Going back a few weeks to my post on Chess and Meditation, I ended with 'There is more in the article worth exploring, but I'll leave that for another time.' Once in a while I actually find 'another time' and this is one of those times.

That post was based on the cover story 'Mind of the Meditator' from the November 2014 issue of Scientific American. The SciAm article mentioned,

A DOOR TO CONSCIOUSNESS: Meditation explores the nature of the mind, providing a way to study consciousness and subjective mental states from the first-person perspective of the meditator. In a collaboration with expert Buddhist meditators at Wisconsin, we have studied the brain's electrical activity using electroencephalography (EEG) during compassion meditation in which the meditators described the well-defined sense of self as becoming less fixed and permanent.

Substitute 'chess' for 'meditation', 'chess player' for 'meditator', etc., and the paragraph reads surprisingly well. In fact, it shouldn't be too surprising, because EEG experiments are occasionally made on chess players.

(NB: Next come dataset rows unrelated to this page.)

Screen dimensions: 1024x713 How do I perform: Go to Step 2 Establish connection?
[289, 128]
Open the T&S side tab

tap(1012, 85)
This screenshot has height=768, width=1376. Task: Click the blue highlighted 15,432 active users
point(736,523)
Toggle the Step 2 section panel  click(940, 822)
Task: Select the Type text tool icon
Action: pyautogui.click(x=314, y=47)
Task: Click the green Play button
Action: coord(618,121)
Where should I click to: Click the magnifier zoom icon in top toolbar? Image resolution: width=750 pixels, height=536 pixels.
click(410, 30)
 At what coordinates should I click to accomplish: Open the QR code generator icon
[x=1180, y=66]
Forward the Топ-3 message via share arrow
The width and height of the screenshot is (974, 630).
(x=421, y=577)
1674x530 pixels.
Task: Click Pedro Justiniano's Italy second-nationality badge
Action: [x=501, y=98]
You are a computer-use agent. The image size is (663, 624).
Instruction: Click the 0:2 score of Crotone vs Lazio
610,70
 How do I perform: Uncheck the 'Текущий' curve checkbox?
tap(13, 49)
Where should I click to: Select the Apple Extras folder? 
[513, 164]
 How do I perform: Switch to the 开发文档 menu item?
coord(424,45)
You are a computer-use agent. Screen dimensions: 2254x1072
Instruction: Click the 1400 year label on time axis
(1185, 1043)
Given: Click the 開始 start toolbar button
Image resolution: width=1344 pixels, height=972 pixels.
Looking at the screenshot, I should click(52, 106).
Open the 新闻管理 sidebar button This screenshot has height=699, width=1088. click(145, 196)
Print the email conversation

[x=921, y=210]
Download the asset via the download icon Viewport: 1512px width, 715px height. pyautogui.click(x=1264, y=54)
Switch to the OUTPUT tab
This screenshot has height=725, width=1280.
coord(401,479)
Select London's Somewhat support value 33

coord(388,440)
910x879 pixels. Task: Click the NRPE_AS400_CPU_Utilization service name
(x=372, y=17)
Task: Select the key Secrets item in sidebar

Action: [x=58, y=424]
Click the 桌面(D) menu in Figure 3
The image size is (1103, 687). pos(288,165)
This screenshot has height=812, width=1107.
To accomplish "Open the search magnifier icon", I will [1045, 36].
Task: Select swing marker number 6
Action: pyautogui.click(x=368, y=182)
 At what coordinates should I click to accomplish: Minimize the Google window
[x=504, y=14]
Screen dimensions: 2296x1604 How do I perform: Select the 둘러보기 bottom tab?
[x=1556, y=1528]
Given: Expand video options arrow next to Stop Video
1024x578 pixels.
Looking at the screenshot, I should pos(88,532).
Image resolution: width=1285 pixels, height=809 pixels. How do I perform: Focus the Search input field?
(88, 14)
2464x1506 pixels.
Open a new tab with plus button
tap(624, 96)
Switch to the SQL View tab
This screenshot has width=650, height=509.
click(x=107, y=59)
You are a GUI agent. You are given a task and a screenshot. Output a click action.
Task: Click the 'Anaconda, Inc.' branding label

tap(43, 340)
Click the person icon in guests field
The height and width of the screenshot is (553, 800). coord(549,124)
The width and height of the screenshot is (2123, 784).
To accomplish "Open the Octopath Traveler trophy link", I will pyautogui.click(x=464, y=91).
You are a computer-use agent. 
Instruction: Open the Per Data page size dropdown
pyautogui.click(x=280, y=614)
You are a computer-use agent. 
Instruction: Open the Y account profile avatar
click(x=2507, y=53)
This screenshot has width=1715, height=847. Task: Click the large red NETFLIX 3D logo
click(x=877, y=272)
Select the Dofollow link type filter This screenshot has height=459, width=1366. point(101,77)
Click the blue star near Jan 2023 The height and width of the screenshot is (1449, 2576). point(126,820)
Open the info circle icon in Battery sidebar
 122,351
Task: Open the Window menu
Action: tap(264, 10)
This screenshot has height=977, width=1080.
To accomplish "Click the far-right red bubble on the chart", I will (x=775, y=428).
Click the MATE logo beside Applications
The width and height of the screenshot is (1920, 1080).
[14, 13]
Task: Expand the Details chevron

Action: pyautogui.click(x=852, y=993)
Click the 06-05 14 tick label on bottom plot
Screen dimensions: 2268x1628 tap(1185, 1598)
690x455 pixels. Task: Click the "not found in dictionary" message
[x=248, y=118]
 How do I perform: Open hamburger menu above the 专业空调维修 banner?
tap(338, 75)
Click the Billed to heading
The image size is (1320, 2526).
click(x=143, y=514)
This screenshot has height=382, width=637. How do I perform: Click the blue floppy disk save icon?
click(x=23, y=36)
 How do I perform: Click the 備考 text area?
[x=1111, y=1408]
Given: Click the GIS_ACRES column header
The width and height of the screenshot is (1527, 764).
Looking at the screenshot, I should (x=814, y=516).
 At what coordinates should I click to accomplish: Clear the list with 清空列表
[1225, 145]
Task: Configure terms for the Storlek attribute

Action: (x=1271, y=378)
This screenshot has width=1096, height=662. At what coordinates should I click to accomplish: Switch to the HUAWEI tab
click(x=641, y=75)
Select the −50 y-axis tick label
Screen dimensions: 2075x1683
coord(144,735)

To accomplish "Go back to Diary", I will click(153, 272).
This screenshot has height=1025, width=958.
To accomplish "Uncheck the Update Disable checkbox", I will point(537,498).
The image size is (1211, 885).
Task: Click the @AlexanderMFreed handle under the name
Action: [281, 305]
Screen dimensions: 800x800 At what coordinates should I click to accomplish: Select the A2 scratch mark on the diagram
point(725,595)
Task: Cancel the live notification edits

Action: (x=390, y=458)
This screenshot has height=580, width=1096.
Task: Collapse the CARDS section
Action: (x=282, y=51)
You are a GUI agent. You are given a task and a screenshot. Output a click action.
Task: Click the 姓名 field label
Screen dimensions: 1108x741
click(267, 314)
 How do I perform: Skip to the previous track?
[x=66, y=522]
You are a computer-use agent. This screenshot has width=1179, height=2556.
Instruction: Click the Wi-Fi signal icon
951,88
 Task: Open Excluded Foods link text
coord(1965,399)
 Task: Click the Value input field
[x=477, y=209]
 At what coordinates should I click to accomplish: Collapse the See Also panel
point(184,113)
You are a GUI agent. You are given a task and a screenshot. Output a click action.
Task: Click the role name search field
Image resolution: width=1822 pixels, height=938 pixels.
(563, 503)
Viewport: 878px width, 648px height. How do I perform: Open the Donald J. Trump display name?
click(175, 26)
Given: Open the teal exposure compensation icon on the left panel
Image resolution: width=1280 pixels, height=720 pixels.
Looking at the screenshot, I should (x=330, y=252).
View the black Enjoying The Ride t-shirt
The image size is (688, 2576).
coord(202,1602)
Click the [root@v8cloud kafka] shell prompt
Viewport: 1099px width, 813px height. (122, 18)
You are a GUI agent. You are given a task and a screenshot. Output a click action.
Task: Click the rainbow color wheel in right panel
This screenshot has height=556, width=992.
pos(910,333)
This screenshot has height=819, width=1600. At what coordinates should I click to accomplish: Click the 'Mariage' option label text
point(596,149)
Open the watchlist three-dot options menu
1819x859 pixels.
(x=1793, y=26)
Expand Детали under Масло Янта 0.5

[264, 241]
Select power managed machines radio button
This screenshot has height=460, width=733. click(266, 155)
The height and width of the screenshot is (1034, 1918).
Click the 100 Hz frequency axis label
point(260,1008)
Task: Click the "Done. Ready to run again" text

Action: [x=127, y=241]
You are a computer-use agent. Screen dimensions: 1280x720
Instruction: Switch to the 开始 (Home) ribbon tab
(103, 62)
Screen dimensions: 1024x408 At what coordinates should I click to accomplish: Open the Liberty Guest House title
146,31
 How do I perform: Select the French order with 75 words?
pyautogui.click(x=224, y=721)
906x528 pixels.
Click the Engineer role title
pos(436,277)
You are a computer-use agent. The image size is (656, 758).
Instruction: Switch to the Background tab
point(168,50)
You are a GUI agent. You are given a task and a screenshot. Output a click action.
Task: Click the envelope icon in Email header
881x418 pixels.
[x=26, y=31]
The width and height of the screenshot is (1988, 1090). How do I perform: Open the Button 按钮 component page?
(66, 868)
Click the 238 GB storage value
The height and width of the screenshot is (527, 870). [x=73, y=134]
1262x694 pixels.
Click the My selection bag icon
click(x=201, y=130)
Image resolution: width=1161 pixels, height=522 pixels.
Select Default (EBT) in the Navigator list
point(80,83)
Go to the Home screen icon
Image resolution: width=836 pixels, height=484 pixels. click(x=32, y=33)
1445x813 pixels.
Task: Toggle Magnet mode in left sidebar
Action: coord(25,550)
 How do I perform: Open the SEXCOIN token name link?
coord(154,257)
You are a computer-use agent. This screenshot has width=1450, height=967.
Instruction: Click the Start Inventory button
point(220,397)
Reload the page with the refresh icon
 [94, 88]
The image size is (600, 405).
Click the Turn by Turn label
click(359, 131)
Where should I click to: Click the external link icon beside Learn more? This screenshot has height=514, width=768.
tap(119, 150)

What's EEG? In case you're as clueless as I am, the Wikipedia page Electroencephalography explains,

Electroencephalography (EEG) is the recording of electrical activity along the scalp. EEG measures voltage fluctuations resulting from ionic current flows within the neurons of the brain

A few years ago, GM Simon Williams posted a piece on his blog titled EEG of my Brain Whilst Playing Chess for Horizon BBC. It started,

Just over a week ago myself and Stuart Conquest took part in a fascinating study for the Horizon TV Science program. A certain Dr Amidzic and Dr Sautoy were also involved. Below is an actual EEG reading of my brain whilst I was involved in a game of chess with Stuart Conquest.

The researchers claimed to confirm that his chess 'talent is tactical, not strategic.' That in itself is interesting enough -- the blog post attracted many comments -- but there are other, more powerful uses of EEG technology. Watch the following video.

Euronews Hi-tech - Look no hands! Brainpower keeps chess in check (2:14) • 'In Berlin they have a unique way of playing chess. The player sits motionless and, as if by magic, his pieces move around the board. His brainwaves are being harnessed so he can play just by thinking about the next move.'

For more about the technology, developed by Michael Tangermann at the Berlin Institute of Technology, see Brain-Controlled Chess Game Proves Cognitive Abilities of Locked-in Patients. If this becomes commercially available, it will force the FIDE rules commission to rewrite the rule for touch-move.